Text block
[Start of section]

Princess Diana Left The World A Much Better Place Than When She Entered It, And Here’s A Look At How She Truly Changed The World For Good

beketoff - - above is a statue of Princess Diana in the Sunken Garden at Kensington Palace

This past August marked twenty-five years since Princess Diana tragically lost her life. But, in the two and a half decades since her untimely passing, Diana has remained a beloved figure throughout the world.

After marrying Prince Charles in 1981, she was catapulted to international fame. Diana did not let the immense status affect her character, though. Instead, she capitalized on the unique opportunity to raise awareness about countless causes.

First and foremost, Diana was known for her dedication to fundraising. And at one point in time, she was even affiliated with over one hundred charities that focused on a range of issues– from leprosy to mental health to domestic violence.

She did cut ties with a majority of these charities following her divorce from Prince Charles in 1996 in order to lead a more private life. However, Diana still supported six charities up until her death.

And even after her passing, when the charities initially suffered a funding crisis, the shortfall was not long-lived.

[End of section]

What is expected
Return the Princess Diana article above word for word, from its headline through its last sentence.

Information shown
[Start of section]

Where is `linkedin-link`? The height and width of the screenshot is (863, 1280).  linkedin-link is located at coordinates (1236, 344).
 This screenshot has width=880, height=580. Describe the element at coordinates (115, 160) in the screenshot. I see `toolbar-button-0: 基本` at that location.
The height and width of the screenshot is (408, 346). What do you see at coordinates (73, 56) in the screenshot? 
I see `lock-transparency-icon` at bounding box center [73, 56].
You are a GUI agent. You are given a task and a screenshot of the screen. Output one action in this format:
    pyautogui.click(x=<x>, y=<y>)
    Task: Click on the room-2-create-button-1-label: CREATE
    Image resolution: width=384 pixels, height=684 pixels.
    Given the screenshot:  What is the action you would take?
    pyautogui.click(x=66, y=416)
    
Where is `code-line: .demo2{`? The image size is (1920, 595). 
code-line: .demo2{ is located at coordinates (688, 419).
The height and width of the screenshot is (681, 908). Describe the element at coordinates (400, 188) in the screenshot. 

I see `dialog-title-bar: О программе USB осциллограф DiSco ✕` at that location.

[End of section]
[Start of section]

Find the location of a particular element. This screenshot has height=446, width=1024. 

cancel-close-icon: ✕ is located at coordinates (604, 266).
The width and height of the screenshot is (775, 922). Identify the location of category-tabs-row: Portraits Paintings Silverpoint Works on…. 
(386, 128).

[End of section]

Answer below
Princess Diana Left The World A Much Better Place Than When She Entered It, And Here’s A Look At How She Truly Changed The World For Good

beketoff - - above is a statue of Princess Diana in the Sunken Garden at Kensington Palace

This past August marked twenty-five years since Princess Diana tragically lost her life. But, in the two and a half decades since her untimely passing, Diana has remained a beloved figure throughout the world.

After marrying Prince Charles in 1981, she was catapulted to international fame. Diana did not let the immense status affect her character, though. Instead, she capitalized on the unique opportunity to raise awareness about countless causes.

First and foremost, Diana was known for her dedication to fundraising. And at one point in time, she was even affiliated with over one hundred charities that focused on a range of issues– from leprosy to mental health to domestic violence.

She did cut ties with a majority of these charities following her divorce from Prince Charles in 1996 in order to lead a more private life. However, Diana still supported six charities up until her death.

And even after her passing, when the charities initially suffered a funding crisis, the shortfall was not long-lived.